On 02/14/2012 09:14 PM, CHEN XUEQIN wrote:
> Hi Peter:
>    Thank you for your tip.
>
> 于 2012年02月15日 00:56, Peter Barada 写道:
>
>> On 02/14/2012 11:47 AM, CHEN XUEQIN wrote:
>>> Hi Peter:
>>>
>>> 于 2012年02月13日 23:09, Peter Barada 写道:
>>>
>>>>>>          Here is my question:
>>>>>>              1. Is my patch wrong?
>>>>>>              2. Why the official yaffs2 code assume 3 chunkErrorStrike to
>>>>>>                 retire a block? Reduce to 1 chunkErrorStrike will wrongly
>>>>>>                 mark the good block bad?
>>>>>>              3. Should I remove the patch?
>>>>>>
>>>>>>          Thanks a lot for your advice.
>>>> Yes, your patch is wrong as any read error will retire the block.
>>>>
>>>> If you see bit-flips from data read out of MTD, then your NAND driver
>>>> isn't properly using ECC to correct the data.  If MTD used ECC to
>>>> correct the data you would see a -EUCLEAN return from MTD on read which
>>>> will percolate through yaffs_HandleChunkError() - and increment the
>>>> strike count.
>>>      Thanks for your reply. Now I know patch is wrong. I've read the samsung
>>> nand chip data sheet and anylyse the kernel log. I think so many blocks struck
>>> out are produced by errors in write operation. But it's very strange why those
>>> block went into program error state.  According to chip datasheet, if program
>>> operation results in an error, map out the block including the page in error
>>> and copy the target data to another block. Then it's reasonable for yaffs to
>>> retire the block in yaffs_HandleWriteChunkError even if chunk Error Strike count
>>> only be one. But why so many program errors? Any ideas?
>>>
>>>      In addition, I used hardware ECC in MTD driver, the error correcting code
>>> is hamming code. The nand chip is MLC mode, so hardware ECC can't correct multi
>>> bit error and mtd return read error to yaffs, this may increase the number or
>>> blocks struck out. I wondered how yaffs handle the uncorrectable bit error in
>>> order to keep filesytem data reliability and integrality. If yaffs2 key data
>>> read from nand is error in some bits, how can yaffs2 work without crash?
>>>
>> From all appearances your MTD driver is nor properly handling ECC,
>> either in the write or the read.  I assume that on reads if you see a
>> single bit-flip and there's no error from MTD, then MTD is *not*
>> applying ECC on the read to correct any flipped bits.  Its the job of
>> the MTD driver to properly compute and write the ECC, and then apply the
>> ECC on the read to correct the possible flipped bits - this is why ECC
>> is used in NAND, to improve the reliability of the data to make sure
>> that the UBER (un-correctable bit error) rate is low (somewhere around
>> 10E-15). Without proper ECC NAND can easily show a UBER of 10E-8 or
>> higher which is what I think you are seeing.
>>
>  From the kernel log, my MTD driver gave multi bits flip error and could
> not correct the bits. The nand controler only support single bit
> flip correction. But the rate of UBER is too high in my devices. My
> deivces only worked for about half a year and then many error were generated.
> May I try some software ECC such as BCH code to replace hardware ecc? I
> wonder how about the CPU usage of software ECC?

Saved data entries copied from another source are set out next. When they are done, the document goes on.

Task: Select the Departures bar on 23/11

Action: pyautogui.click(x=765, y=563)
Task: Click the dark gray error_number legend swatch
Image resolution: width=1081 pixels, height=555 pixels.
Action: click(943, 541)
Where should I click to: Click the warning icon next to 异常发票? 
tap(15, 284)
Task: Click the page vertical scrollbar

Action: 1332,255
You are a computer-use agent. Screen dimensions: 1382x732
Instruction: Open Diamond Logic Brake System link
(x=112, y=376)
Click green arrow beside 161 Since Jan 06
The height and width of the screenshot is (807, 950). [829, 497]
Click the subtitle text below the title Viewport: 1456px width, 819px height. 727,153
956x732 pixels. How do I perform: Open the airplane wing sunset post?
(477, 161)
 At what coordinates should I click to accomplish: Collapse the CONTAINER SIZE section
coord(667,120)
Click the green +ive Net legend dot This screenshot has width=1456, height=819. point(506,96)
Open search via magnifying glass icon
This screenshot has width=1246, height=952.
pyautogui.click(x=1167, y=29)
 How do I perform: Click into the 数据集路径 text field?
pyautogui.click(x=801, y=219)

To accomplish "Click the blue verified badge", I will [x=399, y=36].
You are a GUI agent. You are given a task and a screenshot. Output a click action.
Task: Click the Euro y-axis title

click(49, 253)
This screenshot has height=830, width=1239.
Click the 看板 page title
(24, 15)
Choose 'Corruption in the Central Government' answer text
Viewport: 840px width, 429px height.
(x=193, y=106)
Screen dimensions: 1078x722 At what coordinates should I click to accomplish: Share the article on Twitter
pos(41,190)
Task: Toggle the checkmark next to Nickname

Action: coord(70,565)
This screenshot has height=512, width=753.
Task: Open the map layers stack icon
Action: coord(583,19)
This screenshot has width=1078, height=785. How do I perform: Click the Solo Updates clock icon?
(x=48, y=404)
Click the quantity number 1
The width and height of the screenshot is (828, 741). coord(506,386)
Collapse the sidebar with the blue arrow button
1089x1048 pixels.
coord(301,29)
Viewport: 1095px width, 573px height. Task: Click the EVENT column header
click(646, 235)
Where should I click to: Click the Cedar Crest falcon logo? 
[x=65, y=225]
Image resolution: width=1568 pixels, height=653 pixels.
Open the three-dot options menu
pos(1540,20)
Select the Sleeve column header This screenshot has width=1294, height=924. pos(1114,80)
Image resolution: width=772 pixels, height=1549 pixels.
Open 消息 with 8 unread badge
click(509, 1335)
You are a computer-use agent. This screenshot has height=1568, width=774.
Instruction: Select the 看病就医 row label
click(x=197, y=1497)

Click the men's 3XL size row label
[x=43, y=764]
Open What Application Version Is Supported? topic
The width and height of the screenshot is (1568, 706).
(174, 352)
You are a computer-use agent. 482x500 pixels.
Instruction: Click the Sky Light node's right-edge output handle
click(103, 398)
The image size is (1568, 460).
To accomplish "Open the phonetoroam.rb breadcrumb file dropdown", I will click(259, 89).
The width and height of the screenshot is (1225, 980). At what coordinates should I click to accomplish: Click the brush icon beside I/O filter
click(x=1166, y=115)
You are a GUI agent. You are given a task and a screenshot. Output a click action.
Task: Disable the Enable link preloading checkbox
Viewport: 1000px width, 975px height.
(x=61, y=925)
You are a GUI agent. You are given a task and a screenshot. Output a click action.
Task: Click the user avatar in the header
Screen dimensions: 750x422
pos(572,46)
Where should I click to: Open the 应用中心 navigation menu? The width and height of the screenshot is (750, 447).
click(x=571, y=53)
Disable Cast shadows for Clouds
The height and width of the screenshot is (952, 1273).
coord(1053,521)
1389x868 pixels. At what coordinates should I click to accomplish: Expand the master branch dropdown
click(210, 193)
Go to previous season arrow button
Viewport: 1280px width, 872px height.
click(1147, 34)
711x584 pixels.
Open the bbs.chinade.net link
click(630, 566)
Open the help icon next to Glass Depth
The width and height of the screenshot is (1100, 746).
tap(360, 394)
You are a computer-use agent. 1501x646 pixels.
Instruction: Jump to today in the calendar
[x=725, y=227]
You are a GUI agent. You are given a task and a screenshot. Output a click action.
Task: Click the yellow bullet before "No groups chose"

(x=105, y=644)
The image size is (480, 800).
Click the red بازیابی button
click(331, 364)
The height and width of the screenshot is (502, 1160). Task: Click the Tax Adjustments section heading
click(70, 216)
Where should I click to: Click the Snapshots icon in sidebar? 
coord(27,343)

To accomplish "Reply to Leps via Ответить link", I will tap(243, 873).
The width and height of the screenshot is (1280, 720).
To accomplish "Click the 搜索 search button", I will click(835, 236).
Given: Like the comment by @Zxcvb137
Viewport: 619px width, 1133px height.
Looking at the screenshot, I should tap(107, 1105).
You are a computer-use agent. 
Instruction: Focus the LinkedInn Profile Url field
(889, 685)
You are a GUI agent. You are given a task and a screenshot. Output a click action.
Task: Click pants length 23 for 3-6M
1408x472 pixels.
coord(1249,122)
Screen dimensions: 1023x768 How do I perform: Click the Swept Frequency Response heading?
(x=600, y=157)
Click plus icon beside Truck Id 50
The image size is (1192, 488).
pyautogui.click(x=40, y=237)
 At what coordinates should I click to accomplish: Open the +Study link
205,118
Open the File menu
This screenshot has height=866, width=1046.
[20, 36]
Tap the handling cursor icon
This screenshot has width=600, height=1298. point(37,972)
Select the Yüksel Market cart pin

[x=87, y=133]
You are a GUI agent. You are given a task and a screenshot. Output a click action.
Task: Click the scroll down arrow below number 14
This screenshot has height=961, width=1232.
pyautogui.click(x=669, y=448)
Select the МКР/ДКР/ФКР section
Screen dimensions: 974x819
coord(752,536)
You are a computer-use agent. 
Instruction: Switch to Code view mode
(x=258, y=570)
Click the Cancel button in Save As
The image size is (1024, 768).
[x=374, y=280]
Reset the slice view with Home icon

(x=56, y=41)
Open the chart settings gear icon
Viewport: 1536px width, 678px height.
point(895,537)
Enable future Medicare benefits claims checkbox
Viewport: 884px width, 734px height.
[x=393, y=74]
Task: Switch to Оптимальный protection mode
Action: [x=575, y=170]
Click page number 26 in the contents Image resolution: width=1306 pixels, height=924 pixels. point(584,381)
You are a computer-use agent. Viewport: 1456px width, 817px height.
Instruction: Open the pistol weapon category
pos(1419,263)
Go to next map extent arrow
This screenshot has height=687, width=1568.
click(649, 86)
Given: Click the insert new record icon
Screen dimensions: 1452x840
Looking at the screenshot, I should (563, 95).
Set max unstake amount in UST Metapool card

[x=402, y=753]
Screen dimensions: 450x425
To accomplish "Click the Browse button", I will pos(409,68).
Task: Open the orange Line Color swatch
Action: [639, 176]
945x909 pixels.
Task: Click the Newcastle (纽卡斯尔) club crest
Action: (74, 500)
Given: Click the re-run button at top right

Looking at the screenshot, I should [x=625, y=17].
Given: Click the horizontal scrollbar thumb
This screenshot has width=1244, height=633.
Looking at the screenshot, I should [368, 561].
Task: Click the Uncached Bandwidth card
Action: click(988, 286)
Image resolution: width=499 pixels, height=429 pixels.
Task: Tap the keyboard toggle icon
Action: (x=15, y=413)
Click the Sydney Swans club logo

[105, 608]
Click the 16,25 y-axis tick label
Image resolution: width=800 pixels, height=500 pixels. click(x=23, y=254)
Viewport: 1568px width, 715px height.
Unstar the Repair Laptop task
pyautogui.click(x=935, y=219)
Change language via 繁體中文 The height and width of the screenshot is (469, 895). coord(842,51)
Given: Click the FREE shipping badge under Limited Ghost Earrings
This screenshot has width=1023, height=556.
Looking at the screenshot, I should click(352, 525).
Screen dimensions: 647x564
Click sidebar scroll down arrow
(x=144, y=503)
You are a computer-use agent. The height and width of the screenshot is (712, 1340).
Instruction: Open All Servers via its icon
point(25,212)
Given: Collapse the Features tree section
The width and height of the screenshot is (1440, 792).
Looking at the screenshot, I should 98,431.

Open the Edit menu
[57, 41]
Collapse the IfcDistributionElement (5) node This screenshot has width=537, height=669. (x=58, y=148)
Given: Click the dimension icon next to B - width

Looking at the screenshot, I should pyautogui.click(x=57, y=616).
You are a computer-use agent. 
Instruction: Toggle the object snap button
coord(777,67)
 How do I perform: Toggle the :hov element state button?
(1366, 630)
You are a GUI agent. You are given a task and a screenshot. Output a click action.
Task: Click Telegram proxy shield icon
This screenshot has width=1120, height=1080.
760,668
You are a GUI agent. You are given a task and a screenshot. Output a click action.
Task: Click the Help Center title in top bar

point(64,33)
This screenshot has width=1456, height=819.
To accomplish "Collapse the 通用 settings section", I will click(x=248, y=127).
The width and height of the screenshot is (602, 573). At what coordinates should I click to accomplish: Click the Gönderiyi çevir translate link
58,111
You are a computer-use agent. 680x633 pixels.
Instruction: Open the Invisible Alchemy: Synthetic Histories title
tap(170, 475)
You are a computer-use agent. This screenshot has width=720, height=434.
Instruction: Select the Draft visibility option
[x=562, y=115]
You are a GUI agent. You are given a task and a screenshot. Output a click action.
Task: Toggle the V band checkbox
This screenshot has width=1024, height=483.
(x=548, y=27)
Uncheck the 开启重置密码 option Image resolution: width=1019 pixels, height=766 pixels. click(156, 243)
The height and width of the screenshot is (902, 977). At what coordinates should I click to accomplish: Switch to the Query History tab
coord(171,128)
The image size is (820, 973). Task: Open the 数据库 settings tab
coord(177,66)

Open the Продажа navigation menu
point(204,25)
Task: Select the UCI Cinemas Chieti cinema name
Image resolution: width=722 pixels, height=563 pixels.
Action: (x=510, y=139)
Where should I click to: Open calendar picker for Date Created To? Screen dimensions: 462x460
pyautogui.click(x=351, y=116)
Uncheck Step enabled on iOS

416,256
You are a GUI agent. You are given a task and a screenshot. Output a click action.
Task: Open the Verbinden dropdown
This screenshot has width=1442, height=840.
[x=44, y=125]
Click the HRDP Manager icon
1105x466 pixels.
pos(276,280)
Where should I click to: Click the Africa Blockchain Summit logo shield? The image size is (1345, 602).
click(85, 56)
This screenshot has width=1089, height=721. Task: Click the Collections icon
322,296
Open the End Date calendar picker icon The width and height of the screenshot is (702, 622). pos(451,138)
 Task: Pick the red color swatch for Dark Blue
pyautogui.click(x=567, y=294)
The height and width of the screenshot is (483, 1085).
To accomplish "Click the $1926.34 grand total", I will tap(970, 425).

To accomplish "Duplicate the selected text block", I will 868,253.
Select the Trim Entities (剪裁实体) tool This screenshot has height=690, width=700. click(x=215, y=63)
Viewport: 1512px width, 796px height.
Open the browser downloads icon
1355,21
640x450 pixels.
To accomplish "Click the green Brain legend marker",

To find out the CPU usage of software ECC you'll have to configure/code
it into your kernel, boot it and then measure it...

>> If YAFFS sees errors on reads it increments the strike count and if it
>> hits the limit then it will mark the block bad.  This may be what your
>> seeing.  You need to test your MTD driver implementation *independent*
>> of YAFFS to make sure it is operating as expected.  Once you *know* your
>> MTD driver works correctly then YAFFS should work fine...
>>
> Yes, I should the the MTD driver implementation. I wrote some code to
> fill the nand block, read the block, and erase block. Maybe the code was
> too simple to find the problem. Any open source MTD test program available ?
The MTD drivers in the kernel include test modules; look at
http://www.linux-mtd.infradead.org/doc/general.html#L_mtd_tests for more
information.
>
> Regards,
> Xueqin Chen


-- 
Peter Barada
peter.barada@logicpd.com